Snow is a form of precipitation consisting of ice crystals that form when water vapor in the atmosphere freezes directly onto a tiny particle, such as dust or pollen, in a process called deposition. This initial ice crystal begins with a hexagonal structure due to the molecular arrangement of water. The journey of these crystals from the cloud to the ground, governed by changing atmospheric conditions, results in a vast diversity of types. Analyzing these forms requires looking at both the individual structure created in the sky and the collective texture created once the snow lands.
The Six Primary Snow Crystal Structures
The final shape of an individual snow crystal is primarily determined by the temperature and humidity it encounters as it falls through the cloud layer. Temperature dictates the crystal’s basic form, either a flat plate or a long prism, while humidity drives the complexity of branching.
At temperatures between 0 and -3 degrees Celsius, crystals generally form as thin hexagonal plates or stars. As the temperature drops further, to approximately -3 to -10 degrees Celsius, the preferred shape shifts to elongated, hollow columns and slender needles.

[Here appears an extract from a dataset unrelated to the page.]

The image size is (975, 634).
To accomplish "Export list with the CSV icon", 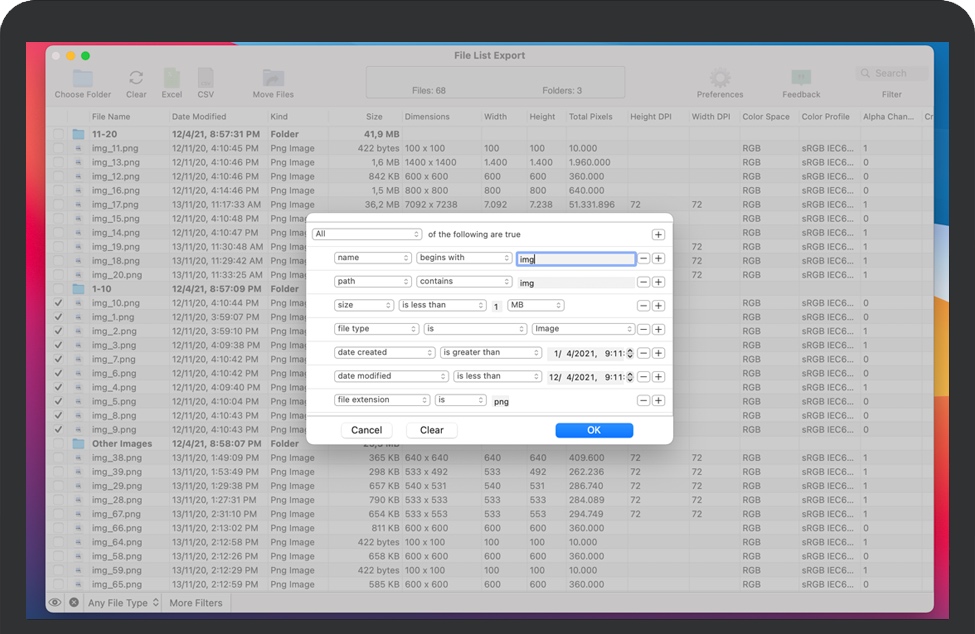I will coord(205,79).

The most intricate forms, the stellar dendrites, develop in a narrow band around -15 degrees Celsius where rapid growth and high humidity allow for complex, fern-like branching. Colder temperatures, below -22 degrees Celsius, typically yield simpler structures, such as small plates or solid columns. High humidity causes faster growth at the corners, enhancing the development of arms. Conversely, low humidity results in slower growth, favoring simple, compact forms like solid hexagonal plates and short prisms.
Snowpack Characteristics and Texture
Once snow lands, it immediately begins to change through a process called metamorphism, which alters the texture and density of the snowpack. The most sought-after texture is powder snow, which forms in cold, dry conditions with air temperatures typically below -7 degrees Celsius. This snow is light and fluffy because the flakes remain small and unbonded, resulting in a low-density layer with high air content.
In contrast, wet snow forms when air temperatures are near or slightly above the freezing point, causing the crystals to partially melt. This introduces liquid water, which acts as a glue, making the flakes stick together into larger, denser aggregates. Wet snow is significantly heavier and packs easily, which is why it is often used for building snowmen. However, its high water content can cause stress on structures.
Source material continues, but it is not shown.